Autour d’une table, où se faisait entendre un formidable cliquetis de fourchettes et de couteaux, étaient assis un grand nombre de domestiques, présidés par un gros individu à la face rougeaude, vêtu d’une toque, d’une veste et d’un tablier blancs, il s’occupait dans ce moment même à découper un magnifique aloyau de bœuf.

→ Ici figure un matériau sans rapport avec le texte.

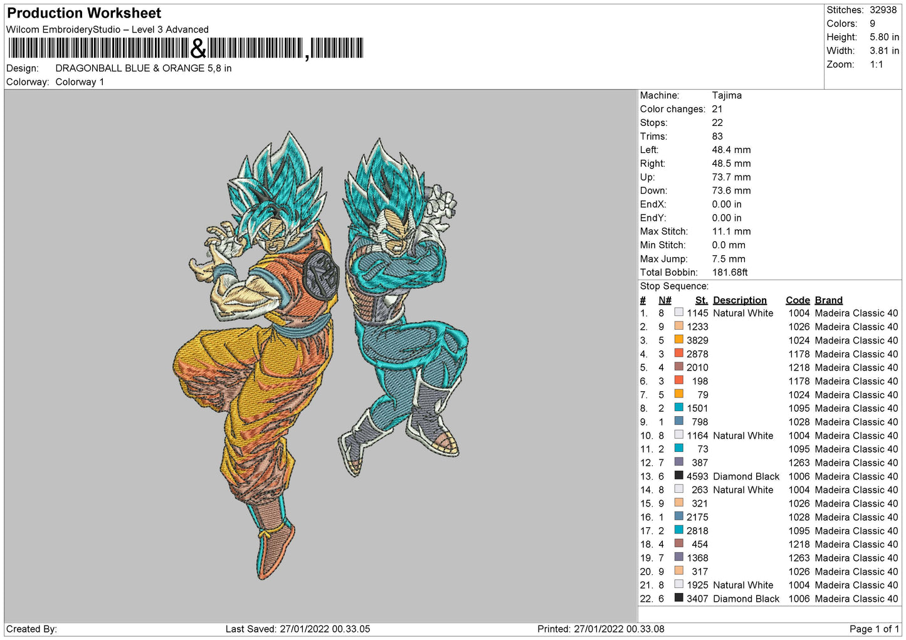
Task: Select the Diamond Black swatch in row 13
Action: 678,476
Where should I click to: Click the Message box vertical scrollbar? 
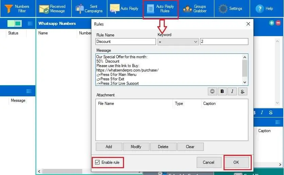tap(245, 70)
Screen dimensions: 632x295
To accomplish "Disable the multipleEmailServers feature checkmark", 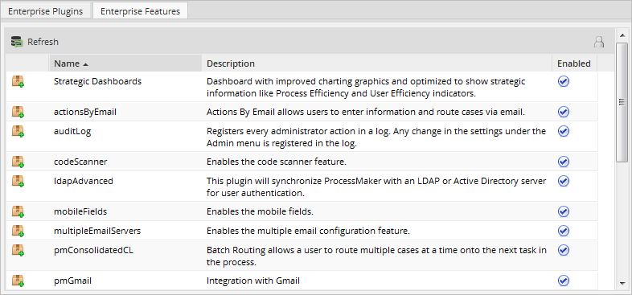I will [564, 231].
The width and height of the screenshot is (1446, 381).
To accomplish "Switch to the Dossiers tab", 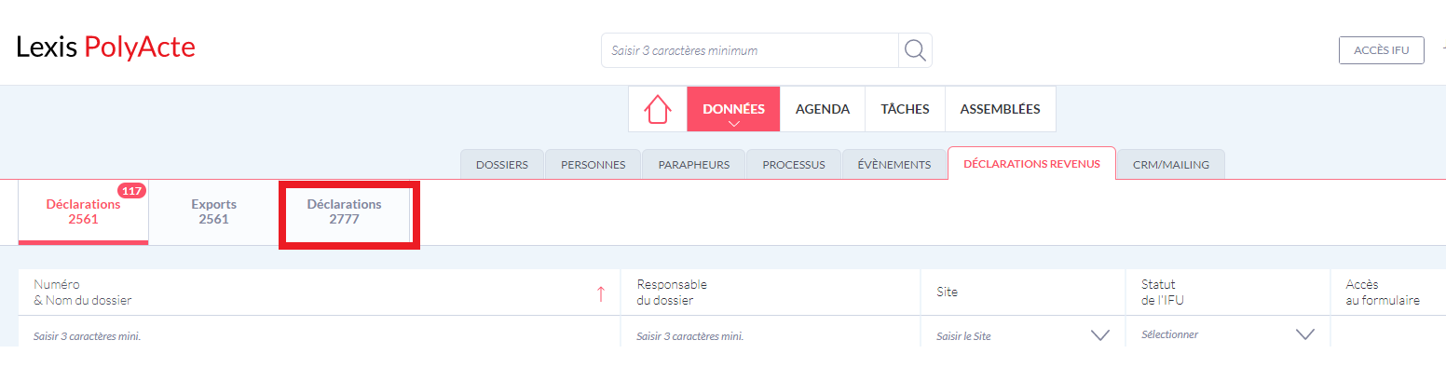I will (x=502, y=165).
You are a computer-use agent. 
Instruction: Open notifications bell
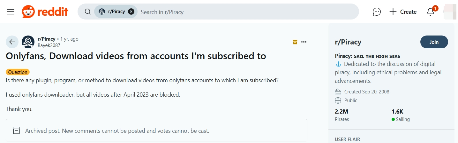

« C’est là un ouvrage difficile, à ce qu’il paraît, monsieur Fishwick, dit Proddy en s’adressant gracieusement au cuisinier. Voilà ce que l’un appelle bien commencer la journée.

— En effet, monsieur Proddy, en effet, répliqua Fishwick en remettant sur son crâne chauve son bonnet qu’il avait ôté pour répondre au salut du cocher royal ; ne voulez-vous pas vous asseoir, monsieur, et manger une bouchée avec nous ? ce bœuf est délicieux, il est aussi gras et aussi succulent qu’un quartier de venaison.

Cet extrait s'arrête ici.